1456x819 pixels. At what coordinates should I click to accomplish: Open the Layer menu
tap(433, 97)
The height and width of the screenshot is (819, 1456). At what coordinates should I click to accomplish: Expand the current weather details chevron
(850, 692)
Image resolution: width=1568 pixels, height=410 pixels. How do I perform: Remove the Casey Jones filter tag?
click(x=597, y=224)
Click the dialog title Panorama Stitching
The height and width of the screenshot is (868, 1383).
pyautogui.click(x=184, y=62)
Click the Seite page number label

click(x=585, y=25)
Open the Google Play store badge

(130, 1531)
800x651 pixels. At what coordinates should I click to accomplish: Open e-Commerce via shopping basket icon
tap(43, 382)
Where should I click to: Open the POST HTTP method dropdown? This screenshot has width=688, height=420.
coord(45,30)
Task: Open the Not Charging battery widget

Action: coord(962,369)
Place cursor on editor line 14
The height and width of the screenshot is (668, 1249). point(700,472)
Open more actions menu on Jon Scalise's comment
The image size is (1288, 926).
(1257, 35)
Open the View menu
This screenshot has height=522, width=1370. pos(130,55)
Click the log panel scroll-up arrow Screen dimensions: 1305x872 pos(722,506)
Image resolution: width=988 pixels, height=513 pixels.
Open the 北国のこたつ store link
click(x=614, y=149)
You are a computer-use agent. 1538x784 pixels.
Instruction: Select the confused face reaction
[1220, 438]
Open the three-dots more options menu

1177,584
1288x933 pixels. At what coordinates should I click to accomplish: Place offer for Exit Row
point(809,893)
————
▸ DIRECTION:
Convert all of the lines above into a Markdown table with the columns Row and Line, numbering each row and skipping blank lines.

▸ ANSWER TO THIS TASK:
| Row | Line |
|---|---|
| 1 | 1456x819 pixels. At what coordinates should I click to accomplish: Open the Layer menu |
| 2 | tap(433, 97) |
| 3 | The height and width of the screenshot is (819, 1456). At what coordinates should I click to accomplish: Expand the current weather details chevron |
| 4 | (850, 692) |
| 5 | Image resolution: width=1568 pixels, height=410 pixels. How do I perform: Remove the Casey Jones filter tag? |
| 6 | click(x=597, y=224) |
| 7 | Click the dialog title Panorama Stitching |
| 8 | The height and width of the screenshot is (868, 1383). |
| 9 | pyautogui.click(x=184, y=62) |
| 10 | Click the Seite page number label |
| 11 | click(x=585, y=25) |
| 12 | Open the Google Play store badge |
| 13 | (130, 1531) |
| 14 | 800x651 pixels. At what coordinates should I click to accomplish: Open e-Commerce via shopping basket icon |
| 15 | tap(43, 382) |
| 16 | Where should I click to: Open the POST HTTP method dropdown? This screenshot has width=688, height=420. |
| 17 | coord(45,30) |
| 18 | Task: Open the Not Charging battery widget |
| 19 | Action: coord(962,369) |
| 20 | Place cursor on editor line 14 |
| 21 | The height and width of the screenshot is (668, 1249). point(700,472) |
| 22 | Open more actions menu on Jon Scalise's comment |
| 23 | The image size is (1288, 926). |
| 24 | (1257, 35) |
| 25 | Open the View menu |
| 26 | This screenshot has height=522, width=1370. pos(130,55) |
| 27 | Click the log panel scroll-up arrow Screen dimensions: 1305x872 pos(722,506) |
| 28 | Image resolution: width=988 pixels, height=513 pixels. |
| 29 | Open the 北国のこたつ store link |
| 30 | click(x=614, y=149) |
| 31 | You are a computer-use agent. 1538x784 pixels. |
| 32 | Instruction: Select the confused face reaction |
| 33 | [1220, 438] |
| 34 | Open the three-dots more options menu |
| 35 | 1177,584 |
| 36 | 1288x933 pixels. At what coordinates should I click to accomplish: Place offer for Exit Row |
| 37 | point(809,893) |